» Task directions
Count the lines in the data below that contain the string "planet", and reply with that number alone.

» Dataset rows

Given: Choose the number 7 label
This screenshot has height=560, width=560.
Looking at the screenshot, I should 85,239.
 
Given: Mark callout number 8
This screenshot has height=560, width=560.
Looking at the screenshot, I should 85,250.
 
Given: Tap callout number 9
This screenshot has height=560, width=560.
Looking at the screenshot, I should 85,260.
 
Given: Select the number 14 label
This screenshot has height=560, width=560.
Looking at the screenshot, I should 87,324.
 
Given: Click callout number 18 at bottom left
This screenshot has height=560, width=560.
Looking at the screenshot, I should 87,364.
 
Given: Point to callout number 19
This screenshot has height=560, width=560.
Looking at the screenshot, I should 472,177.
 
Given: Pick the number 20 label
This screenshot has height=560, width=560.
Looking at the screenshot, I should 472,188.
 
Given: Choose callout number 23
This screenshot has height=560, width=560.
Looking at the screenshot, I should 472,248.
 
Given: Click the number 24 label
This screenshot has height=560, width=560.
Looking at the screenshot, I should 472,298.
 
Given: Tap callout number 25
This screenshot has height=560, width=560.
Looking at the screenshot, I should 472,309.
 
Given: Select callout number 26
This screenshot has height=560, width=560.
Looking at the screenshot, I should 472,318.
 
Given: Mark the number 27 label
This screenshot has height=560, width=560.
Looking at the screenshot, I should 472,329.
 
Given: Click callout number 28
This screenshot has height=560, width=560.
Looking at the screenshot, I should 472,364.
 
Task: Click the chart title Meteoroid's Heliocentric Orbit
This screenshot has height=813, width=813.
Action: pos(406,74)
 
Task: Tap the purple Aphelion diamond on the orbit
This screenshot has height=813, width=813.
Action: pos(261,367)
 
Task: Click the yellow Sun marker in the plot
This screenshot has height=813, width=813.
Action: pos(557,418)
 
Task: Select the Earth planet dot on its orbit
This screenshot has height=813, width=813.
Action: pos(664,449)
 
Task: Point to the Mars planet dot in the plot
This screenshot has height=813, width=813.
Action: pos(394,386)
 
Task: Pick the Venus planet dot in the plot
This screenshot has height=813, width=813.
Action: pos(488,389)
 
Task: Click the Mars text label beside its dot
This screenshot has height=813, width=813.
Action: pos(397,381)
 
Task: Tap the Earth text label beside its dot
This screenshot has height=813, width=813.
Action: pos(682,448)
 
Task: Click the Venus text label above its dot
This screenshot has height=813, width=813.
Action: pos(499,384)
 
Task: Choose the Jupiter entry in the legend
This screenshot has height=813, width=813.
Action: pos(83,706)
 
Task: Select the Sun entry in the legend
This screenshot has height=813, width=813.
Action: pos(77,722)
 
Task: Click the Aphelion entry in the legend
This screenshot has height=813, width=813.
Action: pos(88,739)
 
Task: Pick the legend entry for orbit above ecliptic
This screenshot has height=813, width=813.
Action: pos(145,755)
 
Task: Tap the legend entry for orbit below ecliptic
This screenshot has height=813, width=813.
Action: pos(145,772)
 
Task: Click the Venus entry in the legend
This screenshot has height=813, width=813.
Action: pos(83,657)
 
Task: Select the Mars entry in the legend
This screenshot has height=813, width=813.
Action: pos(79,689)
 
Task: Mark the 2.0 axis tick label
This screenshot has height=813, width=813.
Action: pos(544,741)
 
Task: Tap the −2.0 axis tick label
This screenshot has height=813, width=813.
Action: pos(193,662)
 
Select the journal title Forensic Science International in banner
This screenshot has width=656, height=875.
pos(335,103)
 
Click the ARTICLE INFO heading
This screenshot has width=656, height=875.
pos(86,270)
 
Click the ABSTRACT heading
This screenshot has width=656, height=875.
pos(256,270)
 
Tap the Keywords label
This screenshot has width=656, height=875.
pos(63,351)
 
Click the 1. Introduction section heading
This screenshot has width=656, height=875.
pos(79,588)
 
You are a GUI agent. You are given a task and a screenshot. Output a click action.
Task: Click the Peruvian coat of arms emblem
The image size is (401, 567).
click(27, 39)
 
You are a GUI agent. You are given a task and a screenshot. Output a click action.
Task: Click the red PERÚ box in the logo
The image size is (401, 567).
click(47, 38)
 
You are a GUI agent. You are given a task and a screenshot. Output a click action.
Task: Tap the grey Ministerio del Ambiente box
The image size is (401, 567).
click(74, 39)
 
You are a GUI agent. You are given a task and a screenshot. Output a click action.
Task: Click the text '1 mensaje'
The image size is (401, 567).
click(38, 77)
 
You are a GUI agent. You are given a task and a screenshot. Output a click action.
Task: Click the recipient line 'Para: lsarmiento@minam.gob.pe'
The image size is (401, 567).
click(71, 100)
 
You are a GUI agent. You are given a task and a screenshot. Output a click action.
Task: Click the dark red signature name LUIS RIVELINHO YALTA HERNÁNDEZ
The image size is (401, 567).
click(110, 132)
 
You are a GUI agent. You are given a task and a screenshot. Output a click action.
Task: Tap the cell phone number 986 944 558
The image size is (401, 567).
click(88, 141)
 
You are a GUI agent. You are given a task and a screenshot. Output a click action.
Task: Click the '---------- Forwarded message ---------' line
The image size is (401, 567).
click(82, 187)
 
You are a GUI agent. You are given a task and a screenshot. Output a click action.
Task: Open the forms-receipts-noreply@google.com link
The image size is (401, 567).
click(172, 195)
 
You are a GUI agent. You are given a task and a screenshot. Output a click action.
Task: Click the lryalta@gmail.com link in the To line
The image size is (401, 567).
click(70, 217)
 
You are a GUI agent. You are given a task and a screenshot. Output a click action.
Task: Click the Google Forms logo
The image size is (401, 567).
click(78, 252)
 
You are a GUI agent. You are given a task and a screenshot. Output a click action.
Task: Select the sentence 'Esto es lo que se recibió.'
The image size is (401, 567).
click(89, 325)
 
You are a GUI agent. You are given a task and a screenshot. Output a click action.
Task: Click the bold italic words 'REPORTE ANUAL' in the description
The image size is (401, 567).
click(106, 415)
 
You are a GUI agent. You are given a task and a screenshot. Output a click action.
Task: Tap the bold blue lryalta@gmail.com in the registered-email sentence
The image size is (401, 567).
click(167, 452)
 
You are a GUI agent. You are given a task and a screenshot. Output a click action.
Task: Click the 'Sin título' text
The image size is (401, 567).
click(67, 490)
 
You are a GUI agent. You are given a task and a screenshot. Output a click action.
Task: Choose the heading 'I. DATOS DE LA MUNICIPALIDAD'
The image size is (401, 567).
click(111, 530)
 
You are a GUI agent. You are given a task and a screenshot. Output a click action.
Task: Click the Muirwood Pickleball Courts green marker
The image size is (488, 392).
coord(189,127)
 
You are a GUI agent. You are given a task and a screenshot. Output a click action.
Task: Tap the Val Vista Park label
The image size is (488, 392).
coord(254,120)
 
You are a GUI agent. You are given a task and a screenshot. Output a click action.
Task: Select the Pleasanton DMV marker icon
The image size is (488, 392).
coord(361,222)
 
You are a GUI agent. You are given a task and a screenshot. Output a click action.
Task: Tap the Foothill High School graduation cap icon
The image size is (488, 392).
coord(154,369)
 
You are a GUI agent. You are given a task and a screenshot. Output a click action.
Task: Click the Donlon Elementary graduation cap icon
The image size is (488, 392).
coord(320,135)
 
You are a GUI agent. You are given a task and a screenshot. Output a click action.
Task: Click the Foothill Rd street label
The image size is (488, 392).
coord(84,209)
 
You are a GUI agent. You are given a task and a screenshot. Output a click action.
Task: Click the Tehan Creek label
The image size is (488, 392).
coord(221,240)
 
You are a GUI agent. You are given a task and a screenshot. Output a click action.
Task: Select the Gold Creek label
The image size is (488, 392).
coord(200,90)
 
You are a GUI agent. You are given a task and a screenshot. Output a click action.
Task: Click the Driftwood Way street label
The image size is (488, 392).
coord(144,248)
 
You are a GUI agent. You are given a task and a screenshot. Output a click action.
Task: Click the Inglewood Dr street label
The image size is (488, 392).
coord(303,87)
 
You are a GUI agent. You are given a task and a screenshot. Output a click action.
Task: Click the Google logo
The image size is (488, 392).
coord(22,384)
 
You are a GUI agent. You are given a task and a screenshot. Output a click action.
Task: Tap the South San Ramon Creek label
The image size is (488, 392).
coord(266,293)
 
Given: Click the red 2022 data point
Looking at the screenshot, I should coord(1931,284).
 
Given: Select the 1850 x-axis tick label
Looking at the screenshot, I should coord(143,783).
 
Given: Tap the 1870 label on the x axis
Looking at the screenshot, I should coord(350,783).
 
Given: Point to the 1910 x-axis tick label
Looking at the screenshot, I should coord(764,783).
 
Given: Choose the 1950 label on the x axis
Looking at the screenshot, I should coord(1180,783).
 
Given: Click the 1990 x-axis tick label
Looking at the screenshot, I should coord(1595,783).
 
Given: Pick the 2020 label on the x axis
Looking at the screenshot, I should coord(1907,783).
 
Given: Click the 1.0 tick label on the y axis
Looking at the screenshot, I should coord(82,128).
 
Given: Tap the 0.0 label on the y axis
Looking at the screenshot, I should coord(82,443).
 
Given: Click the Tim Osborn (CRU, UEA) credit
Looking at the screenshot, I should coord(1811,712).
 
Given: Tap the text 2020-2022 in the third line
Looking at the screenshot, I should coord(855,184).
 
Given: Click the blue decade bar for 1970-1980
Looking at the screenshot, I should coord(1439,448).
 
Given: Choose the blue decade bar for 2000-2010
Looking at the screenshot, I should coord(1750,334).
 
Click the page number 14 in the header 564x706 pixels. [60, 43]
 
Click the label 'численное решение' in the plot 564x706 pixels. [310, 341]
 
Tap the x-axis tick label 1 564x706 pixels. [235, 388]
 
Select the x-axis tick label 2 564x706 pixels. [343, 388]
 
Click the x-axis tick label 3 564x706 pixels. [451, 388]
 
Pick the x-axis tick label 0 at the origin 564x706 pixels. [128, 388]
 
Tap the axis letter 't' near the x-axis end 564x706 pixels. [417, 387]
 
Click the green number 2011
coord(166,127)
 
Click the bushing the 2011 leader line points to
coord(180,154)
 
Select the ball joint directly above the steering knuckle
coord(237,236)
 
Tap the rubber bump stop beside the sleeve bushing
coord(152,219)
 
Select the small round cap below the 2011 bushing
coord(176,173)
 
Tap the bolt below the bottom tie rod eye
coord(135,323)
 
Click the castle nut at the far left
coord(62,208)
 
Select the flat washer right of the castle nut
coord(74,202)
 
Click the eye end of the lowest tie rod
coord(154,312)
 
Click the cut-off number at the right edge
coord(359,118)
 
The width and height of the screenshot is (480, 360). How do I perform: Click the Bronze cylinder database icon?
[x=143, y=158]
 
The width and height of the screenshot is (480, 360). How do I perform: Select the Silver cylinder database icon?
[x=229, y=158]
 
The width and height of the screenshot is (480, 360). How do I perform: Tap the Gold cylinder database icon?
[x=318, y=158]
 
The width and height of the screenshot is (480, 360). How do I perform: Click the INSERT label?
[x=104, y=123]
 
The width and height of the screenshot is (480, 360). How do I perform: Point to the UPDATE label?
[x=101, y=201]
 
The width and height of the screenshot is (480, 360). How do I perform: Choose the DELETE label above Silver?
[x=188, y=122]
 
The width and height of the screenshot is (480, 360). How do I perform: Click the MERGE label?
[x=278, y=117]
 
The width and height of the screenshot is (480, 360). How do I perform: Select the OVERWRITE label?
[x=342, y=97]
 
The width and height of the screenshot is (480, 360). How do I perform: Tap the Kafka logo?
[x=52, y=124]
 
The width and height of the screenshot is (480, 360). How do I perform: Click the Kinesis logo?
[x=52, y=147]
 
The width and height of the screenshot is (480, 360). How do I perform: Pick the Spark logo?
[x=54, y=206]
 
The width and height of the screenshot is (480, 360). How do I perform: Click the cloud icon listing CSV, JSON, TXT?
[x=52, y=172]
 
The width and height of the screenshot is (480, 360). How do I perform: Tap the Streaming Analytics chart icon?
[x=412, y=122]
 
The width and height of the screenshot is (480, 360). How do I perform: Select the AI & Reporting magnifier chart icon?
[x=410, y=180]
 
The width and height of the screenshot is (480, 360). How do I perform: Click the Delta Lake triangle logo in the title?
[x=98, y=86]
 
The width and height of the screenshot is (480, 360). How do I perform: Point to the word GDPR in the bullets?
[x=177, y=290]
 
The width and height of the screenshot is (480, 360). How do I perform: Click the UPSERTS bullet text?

» Answer for the task
3